_Your assignment_. Leaving out the pictures, write out exactly each line from the line with "Refrigeración (49, 1704)" through the close of the listing below.

_The records_.
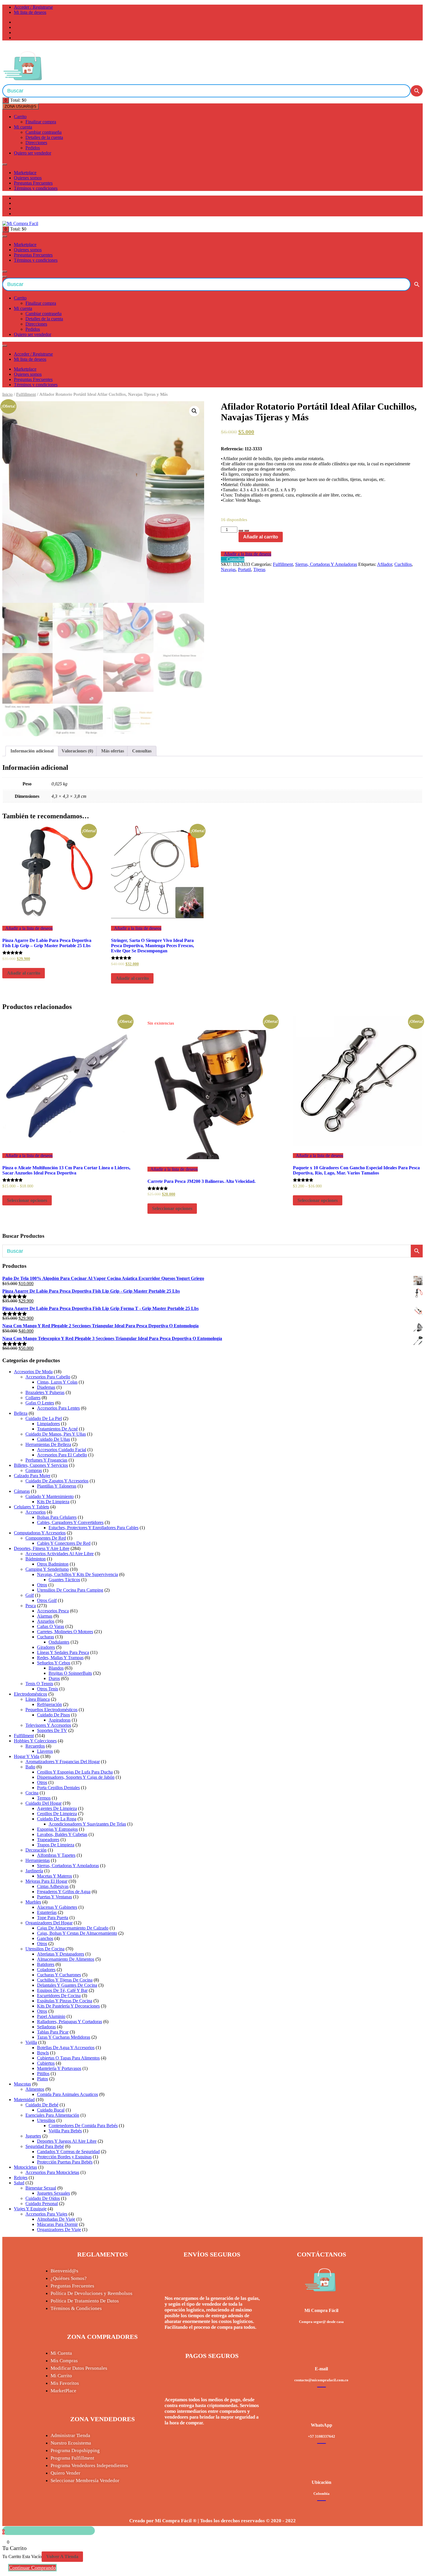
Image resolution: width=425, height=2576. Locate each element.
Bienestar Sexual (40, 2187)
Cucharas (45, 1636)
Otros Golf (47, 1600)
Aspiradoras (60, 1720)
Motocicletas (25, 2167)
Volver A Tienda (62, 2556)
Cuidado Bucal (50, 2109)
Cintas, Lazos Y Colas (57, 1382)
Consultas (141, 750)
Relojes (20, 2177)
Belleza (20, 1413)
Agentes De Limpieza (57, 1808)
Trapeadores (48, 1839)
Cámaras (22, 1491)
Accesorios (35, 1512)
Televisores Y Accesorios (48, 1725)
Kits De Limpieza (53, 1501)
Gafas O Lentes (39, 1402)
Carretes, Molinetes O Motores (65, 1631)
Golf (29, 1595)
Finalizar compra (40, 121)
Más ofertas (112, 750)
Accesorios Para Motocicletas (52, 2172)
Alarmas (44, 1616)
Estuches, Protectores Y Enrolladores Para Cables (93, 1527)
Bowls (43, 2052)
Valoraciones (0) (77, 750)
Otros (42, 1584)
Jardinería (34, 1870)
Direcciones (36, 142)
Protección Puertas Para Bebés (65, 2161)
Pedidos (32, 147)
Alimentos (34, 2089)
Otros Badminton (53, 1564)
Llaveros (45, 1751)
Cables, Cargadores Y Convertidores (70, 1522)
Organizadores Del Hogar (49, 1922)
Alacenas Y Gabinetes (57, 1907)
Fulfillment (26, 394)
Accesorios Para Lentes (58, 1408)
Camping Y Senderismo (47, 1569)
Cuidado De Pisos (53, 1714)
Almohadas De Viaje (56, 2219)
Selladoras (46, 2026)
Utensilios (46, 2120)
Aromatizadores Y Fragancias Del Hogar (62, 1761)
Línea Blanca (37, 1699)
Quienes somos (28, 177)
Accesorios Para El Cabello (62, 1454)
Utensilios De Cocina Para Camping (70, 1590)
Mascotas (22, 2083)
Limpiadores (48, 1423)
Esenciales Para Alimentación (52, 2115)
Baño (30, 1766)
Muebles (33, 1902)
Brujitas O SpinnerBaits (70, 1673)
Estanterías (47, 1912)
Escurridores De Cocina (59, 1995)
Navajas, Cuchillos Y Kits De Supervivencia (77, 1574)
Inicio (7, 394)
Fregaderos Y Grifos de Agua (63, 1891)
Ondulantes (59, 1642)
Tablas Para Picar (53, 2031)
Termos (44, 1798)
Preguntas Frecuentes (33, 183)
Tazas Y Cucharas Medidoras (63, 2037)
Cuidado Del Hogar (43, 1803)
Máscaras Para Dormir (57, 2224)
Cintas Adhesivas (53, 1886)
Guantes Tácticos (64, 1579)
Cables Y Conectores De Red (63, 1543)
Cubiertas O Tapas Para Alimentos (68, 2057)
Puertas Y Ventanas (54, 1896)
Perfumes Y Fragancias (46, 1460)
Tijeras (259, 569)
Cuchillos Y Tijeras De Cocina (65, 1979)
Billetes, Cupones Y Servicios (41, 1465)
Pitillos (43, 2073)
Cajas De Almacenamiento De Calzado (72, 1928)
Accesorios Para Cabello (47, 1376)
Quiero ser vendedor (32, 152)
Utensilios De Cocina (44, 1948)
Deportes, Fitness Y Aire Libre (41, 1548)
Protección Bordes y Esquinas (64, 2156)
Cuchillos (403, 564)
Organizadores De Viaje (59, 2229)
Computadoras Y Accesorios (40, 1532)
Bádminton (35, 1558)
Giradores (46, 1647)
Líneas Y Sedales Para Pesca (63, 1652)
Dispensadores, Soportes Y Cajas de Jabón (75, 1777)
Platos (42, 2078)
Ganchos (45, 1938)
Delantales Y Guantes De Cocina (67, 1985)
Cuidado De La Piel (43, 1418)
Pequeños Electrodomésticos (51, 1709)
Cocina (31, 1792)
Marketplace (25, 172)
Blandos (56, 1668)
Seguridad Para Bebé (44, 2146)
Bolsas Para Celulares (57, 1517)
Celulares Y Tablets (31, 1506)
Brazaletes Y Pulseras (44, 1392)
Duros (54, 1678)
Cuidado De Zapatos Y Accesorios (56, 1480)
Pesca (30, 1605)
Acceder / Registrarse (33, 7)
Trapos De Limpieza (55, 1844)
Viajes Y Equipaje (30, 2208)
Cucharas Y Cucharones (59, 1974)
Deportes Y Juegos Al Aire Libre (67, 2141)
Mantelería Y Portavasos (59, 2068)
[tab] (31, 751)
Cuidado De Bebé (41, 2104)
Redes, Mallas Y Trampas (60, 1657)
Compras (33, 1470)
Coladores (46, 1969)
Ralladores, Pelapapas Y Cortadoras (69, 2021)
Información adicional (31, 750)
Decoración (36, 1850)
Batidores (45, 1964)
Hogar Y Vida (26, 1756)
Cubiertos (46, 2063)
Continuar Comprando (32, 2568)
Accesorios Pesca (53, 1610)
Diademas (46, 1387)
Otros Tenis (47, 1688)
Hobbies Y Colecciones (35, 1740)
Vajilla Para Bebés (65, 2130)
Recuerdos (35, 1746)
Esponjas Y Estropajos (57, 1829)
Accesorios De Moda (33, 1371)
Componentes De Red (45, 1538)
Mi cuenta (23, 126)
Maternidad (24, 2099)
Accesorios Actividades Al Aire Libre (59, 1553)
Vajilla (31, 2042)
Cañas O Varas (50, 1626)
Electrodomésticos (30, 1694)
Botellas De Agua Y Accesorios (66, 2047)
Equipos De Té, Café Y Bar (62, 1990)
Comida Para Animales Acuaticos (67, 2094)
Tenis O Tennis (39, 1683)
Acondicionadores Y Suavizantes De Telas (87, 1824)
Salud (19, 2182)
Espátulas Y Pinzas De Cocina (64, 2000)
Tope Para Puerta (52, 1917)
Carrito (20, 116)
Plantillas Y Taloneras (56, 1486)
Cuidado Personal (41, 2203)
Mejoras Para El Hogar (46, 1881)
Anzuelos (45, 1621)
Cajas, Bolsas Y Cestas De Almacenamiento (77, 1933)
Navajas (228, 569)
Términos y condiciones (36, 188)
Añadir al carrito (260, 536)
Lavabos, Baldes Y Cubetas (62, 1834)
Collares (32, 1397)
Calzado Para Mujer (32, 1475)
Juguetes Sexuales (53, 2193)
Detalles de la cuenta (44, 137)
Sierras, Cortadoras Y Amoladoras (326, 564)
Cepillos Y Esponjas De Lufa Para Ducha (75, 1772)
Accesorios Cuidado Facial (61, 1449)
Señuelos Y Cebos (53, 1662)
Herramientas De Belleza (48, 1444)
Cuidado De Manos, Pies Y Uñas (55, 1434)
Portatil (244, 569)
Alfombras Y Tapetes (56, 1855)
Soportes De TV (52, 1730)
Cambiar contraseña (43, 132)
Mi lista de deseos (30, 12)
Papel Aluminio (51, 2016)
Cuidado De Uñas (53, 1439)
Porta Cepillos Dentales (58, 1787)
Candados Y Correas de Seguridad (68, 2151)
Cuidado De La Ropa (56, 1818)
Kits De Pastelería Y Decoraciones (68, 2005)
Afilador (384, 564)
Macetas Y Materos (54, 1876)
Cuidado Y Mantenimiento (49, 1496)
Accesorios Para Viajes (46, 2213)
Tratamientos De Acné (57, 1428)
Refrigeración (49, 1704)
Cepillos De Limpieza (57, 1813)
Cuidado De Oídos (42, 2198)
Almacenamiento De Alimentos (65, 1959)
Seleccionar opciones (27, 1200)
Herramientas (37, 1860)
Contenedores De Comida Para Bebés (83, 2125)
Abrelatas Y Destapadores (60, 1953)
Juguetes (33, 2135)
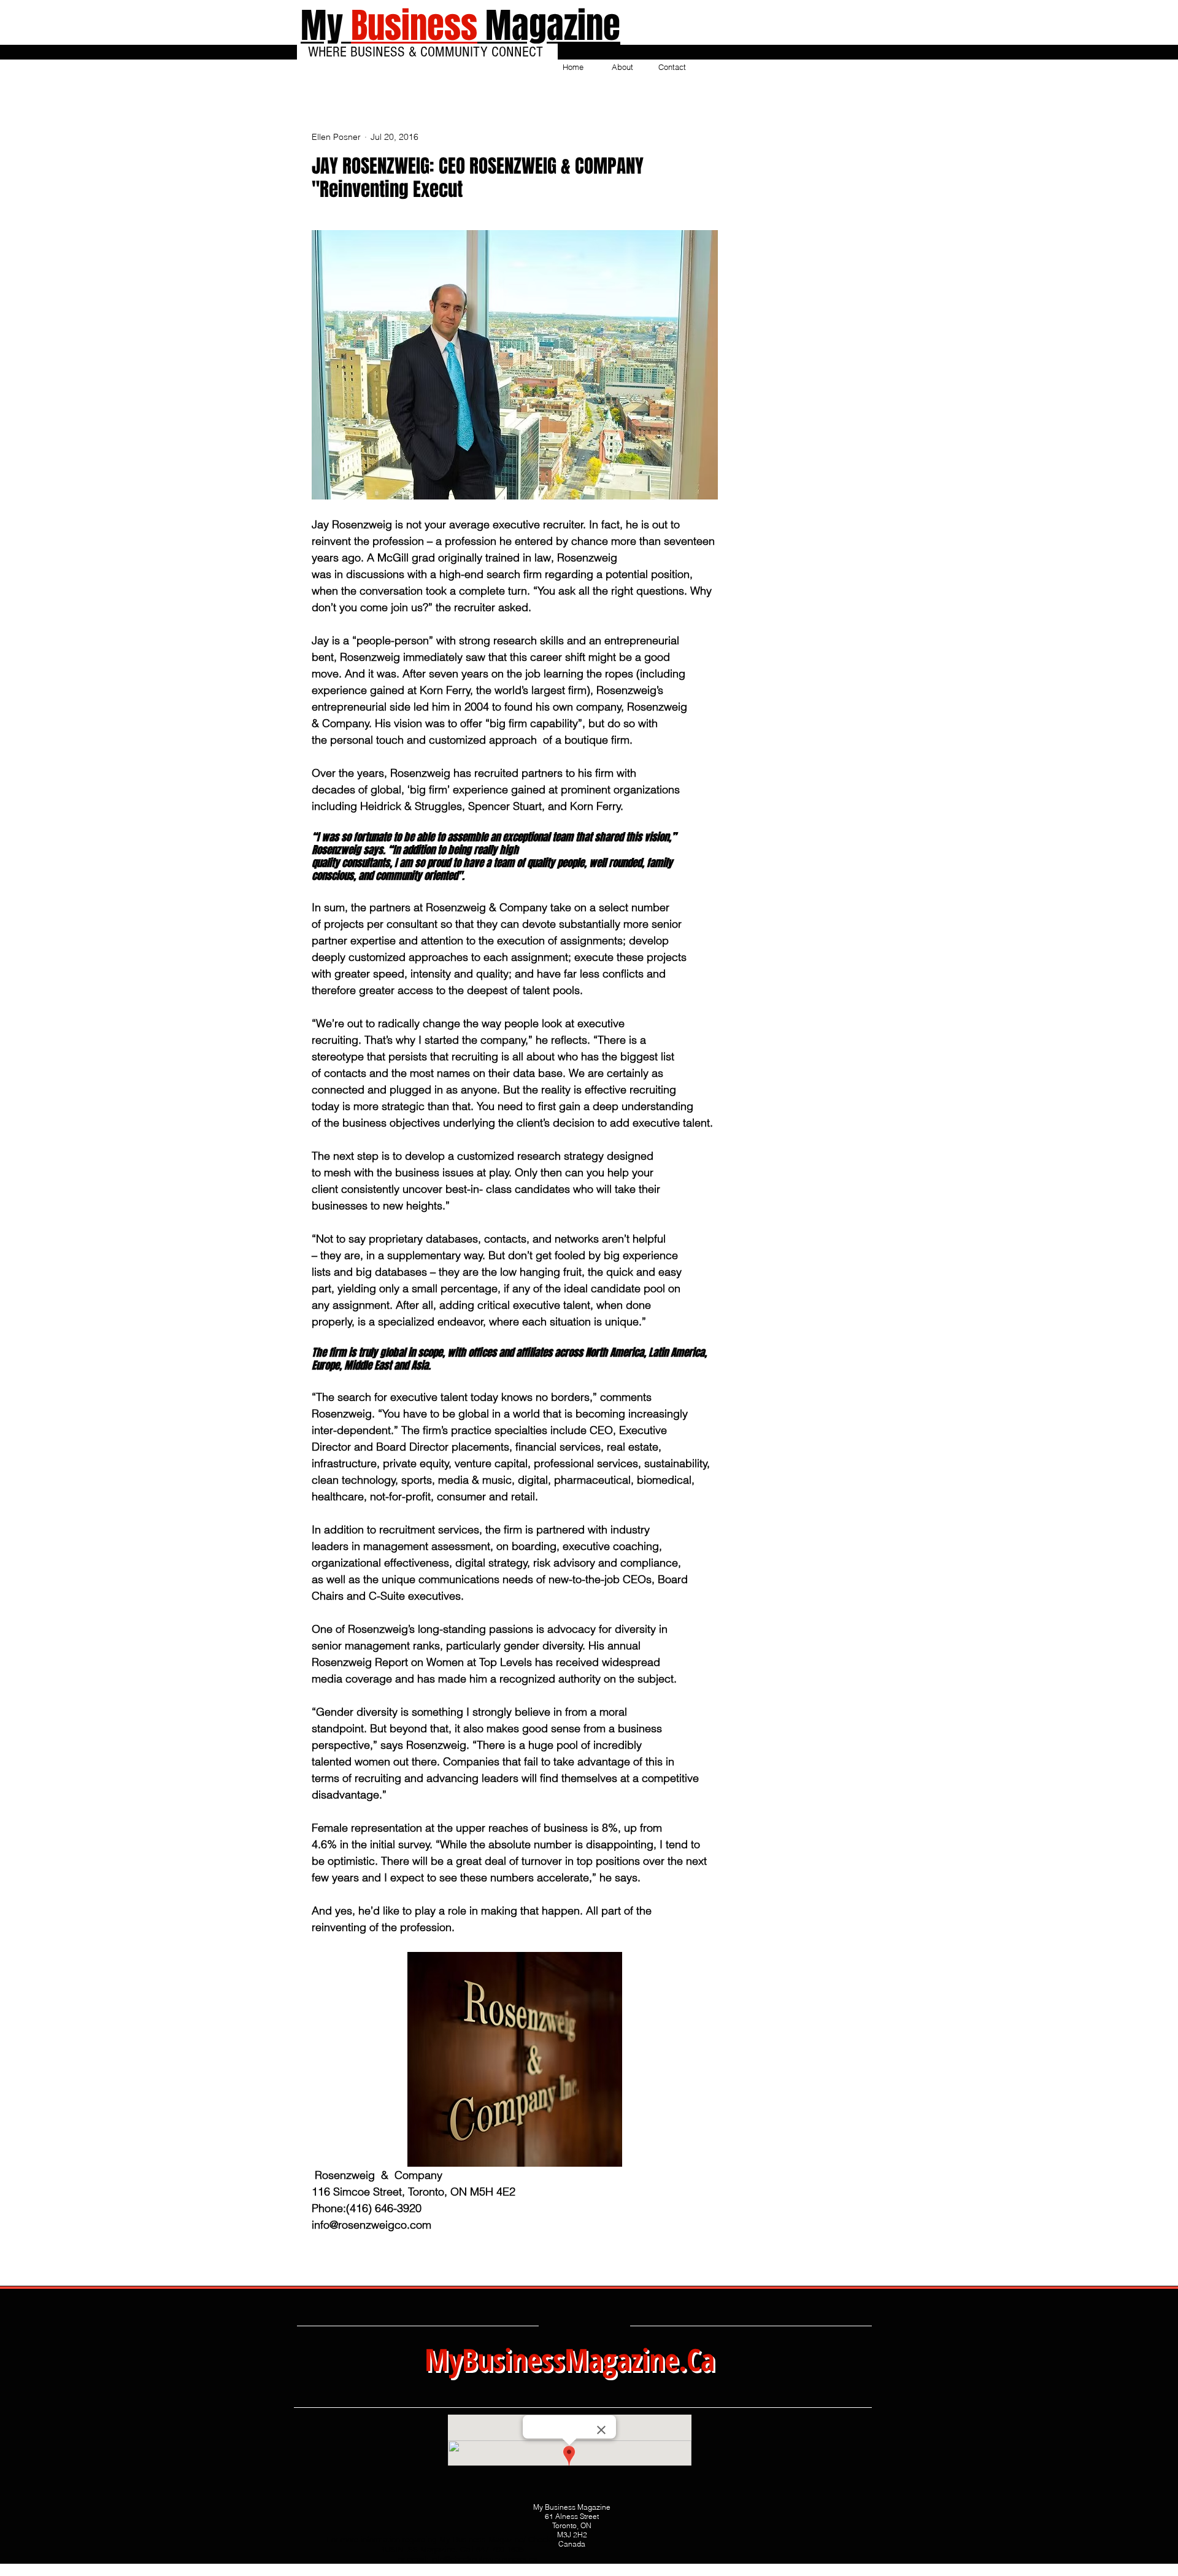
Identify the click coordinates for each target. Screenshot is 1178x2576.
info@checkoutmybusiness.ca (484, 2559)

_Task response_.
Refrigeración (49, 1704)
Cepillos De Limpieza (57, 1813)
Cuidado De Oídos (42, 2198)
Almacenamiento De Alimentos (65, 1959)
Seleccionar opciones (27, 1200)
Herramientas (37, 1860)
Contenedores De Comida Para Bebés (83, 2125)
Abrelatas Y Destapadores (60, 1953)
Juguetes (33, 2135)
Identify the click coordinates for each target. Screenshot is 1178x2576.
info@checkoutmybusiness.ca (484, 2559)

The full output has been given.